Segment Start: Data under study

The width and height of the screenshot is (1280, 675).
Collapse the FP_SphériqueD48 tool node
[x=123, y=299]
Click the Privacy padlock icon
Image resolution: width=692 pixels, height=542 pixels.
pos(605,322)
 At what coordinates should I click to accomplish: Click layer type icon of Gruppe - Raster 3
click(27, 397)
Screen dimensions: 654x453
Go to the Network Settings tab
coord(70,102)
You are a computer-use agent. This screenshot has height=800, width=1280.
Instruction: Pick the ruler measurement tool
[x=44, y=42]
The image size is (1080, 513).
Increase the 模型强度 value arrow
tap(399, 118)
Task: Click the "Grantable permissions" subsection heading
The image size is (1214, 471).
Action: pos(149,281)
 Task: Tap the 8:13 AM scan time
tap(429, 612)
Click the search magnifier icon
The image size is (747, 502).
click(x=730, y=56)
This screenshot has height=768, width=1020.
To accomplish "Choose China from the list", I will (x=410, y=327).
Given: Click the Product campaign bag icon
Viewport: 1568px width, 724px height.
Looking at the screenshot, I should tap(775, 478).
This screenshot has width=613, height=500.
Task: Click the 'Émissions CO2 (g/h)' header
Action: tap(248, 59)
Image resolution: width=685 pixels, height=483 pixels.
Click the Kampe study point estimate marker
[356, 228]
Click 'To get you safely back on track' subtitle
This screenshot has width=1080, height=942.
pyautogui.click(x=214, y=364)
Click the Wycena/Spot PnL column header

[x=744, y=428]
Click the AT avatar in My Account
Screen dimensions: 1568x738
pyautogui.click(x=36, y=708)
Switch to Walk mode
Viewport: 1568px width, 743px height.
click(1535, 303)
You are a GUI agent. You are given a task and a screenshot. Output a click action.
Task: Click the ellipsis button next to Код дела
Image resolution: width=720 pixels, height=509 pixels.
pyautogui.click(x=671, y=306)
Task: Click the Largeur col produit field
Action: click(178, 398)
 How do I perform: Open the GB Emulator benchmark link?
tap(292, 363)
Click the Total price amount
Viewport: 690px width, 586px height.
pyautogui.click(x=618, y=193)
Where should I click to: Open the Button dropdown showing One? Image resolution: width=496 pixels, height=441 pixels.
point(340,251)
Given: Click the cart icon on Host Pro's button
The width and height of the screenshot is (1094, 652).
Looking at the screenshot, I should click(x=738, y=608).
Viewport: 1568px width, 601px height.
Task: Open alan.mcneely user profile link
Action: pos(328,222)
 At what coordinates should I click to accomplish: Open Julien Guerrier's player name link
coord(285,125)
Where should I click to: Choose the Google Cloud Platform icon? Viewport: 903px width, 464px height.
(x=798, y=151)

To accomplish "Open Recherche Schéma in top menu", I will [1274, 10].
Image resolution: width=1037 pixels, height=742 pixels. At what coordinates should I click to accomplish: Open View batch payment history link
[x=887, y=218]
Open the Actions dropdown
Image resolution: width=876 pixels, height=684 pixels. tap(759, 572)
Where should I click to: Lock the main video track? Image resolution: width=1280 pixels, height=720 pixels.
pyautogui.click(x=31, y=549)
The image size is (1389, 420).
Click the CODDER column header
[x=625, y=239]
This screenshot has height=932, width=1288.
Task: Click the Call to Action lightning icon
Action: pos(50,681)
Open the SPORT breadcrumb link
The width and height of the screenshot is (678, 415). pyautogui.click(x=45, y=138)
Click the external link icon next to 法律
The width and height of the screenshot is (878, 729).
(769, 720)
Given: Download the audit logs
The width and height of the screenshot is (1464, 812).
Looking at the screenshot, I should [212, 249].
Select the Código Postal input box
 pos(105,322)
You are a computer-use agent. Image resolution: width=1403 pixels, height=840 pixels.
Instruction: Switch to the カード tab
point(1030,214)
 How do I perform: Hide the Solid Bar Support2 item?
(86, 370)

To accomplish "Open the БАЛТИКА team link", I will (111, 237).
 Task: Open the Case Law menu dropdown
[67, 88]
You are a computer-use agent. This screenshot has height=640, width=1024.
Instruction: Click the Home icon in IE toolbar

Segment End: Data under study

Assigned task:
Would you restate each line of the material above word for word?

Response to the exercise:
The width and height of the screenshot is (1280, 675).
Collapse the FP_SphériqueD48 tool node
[x=123, y=299]
Click the Privacy padlock icon
Image resolution: width=692 pixels, height=542 pixels.
pos(605,322)
 At what coordinates should I click to accomplish: Click layer type icon of Gruppe - Raster 3
click(27, 397)
Screen dimensions: 654x453
Go to the Network Settings tab
coord(70,102)
You are a computer-use agent. This screenshot has height=800, width=1280.
Instruction: Pick the ruler measurement tool
[x=44, y=42]
The image size is (1080, 513).
Increase the 模型强度 value arrow
tap(399, 118)
Task: Click the "Grantable permissions" subsection heading
The image size is (1214, 471).
Action: pos(149,281)
 Task: Tap the 8:13 AM scan time
tap(429, 612)
Click the search magnifier icon
The image size is (747, 502).
click(x=730, y=56)
This screenshot has height=768, width=1020.
To accomplish "Choose China from the list", I will (x=410, y=327).
Given: Click the Product campaign bag icon
Viewport: 1568px width, 724px height.
Looking at the screenshot, I should tap(775, 478).
This screenshot has width=613, height=500.
Task: Click the 'Émissions CO2 (g/h)' header
Action: tap(248, 59)
Image resolution: width=685 pixels, height=483 pixels.
Click the Kampe study point estimate marker
[356, 228]
Click 'To get you safely back on track' subtitle
This screenshot has width=1080, height=942.
pyautogui.click(x=214, y=364)
Click the Wycena/Spot PnL column header

[x=744, y=428]
Click the AT avatar in My Account
Screen dimensions: 1568x738
pyautogui.click(x=36, y=708)
Switch to Walk mode
Viewport: 1568px width, 743px height.
click(1535, 303)
You are a GUI agent. You are given a task and a screenshot. Output a click action.
Task: Click the ellipsis button next to Код дела
Image resolution: width=720 pixels, height=509 pixels.
pyautogui.click(x=671, y=306)
Task: Click the Largeur col produit field
Action: click(178, 398)
 How do I perform: Open the GB Emulator benchmark link?
tap(292, 363)
Click the Total price amount
Viewport: 690px width, 586px height.
pyautogui.click(x=618, y=193)
Where should I click to: Open the Button dropdown showing One? Image resolution: width=496 pixels, height=441 pixels.
point(340,251)
Given: Click the cart icon on Host Pro's button
The width and height of the screenshot is (1094, 652).
Looking at the screenshot, I should click(x=738, y=608).
Viewport: 1568px width, 601px height.
Task: Open alan.mcneely user profile link
Action: pos(328,222)
 At what coordinates should I click to accomplish: Open Julien Guerrier's player name link
coord(285,125)
Where should I click to: Choose the Google Cloud Platform icon? Viewport: 903px width, 464px height.
(x=798, y=151)

To accomplish "Open Recherche Schéma in top menu", I will [1274, 10].
Image resolution: width=1037 pixels, height=742 pixels. At what coordinates should I click to accomplish: Open View batch payment history link
[x=887, y=218]
Open the Actions dropdown
Image resolution: width=876 pixels, height=684 pixels. tap(759, 572)
Where should I click to: Lock the main video track? Image resolution: width=1280 pixels, height=720 pixels.
pyautogui.click(x=31, y=549)
The image size is (1389, 420).
Click the CODDER column header
[x=625, y=239]
This screenshot has height=932, width=1288.
Task: Click the Call to Action lightning icon
Action: pos(50,681)
Open the SPORT breadcrumb link
The width and height of the screenshot is (678, 415). pyautogui.click(x=45, y=138)
Click the external link icon next to 法律
The width and height of the screenshot is (878, 729).
(769, 720)
Given: Download the audit logs
The width and height of the screenshot is (1464, 812).
Looking at the screenshot, I should [212, 249].
Select the Código Postal input box
 pos(105,322)
You are a computer-use agent. Image resolution: width=1403 pixels, height=840 pixels.
Instruction: Switch to the カード tab
point(1030,214)
 How do I perform: Hide the Solid Bar Support2 item?
(86, 370)

To accomplish "Open the БАЛТИКА team link", I will (111, 237).
 Task: Open the Case Law menu dropdown
[67, 88]
You are a computer-use agent. This screenshot has height=640, width=1024.
Instruction: Click the Home icon in IE toolbar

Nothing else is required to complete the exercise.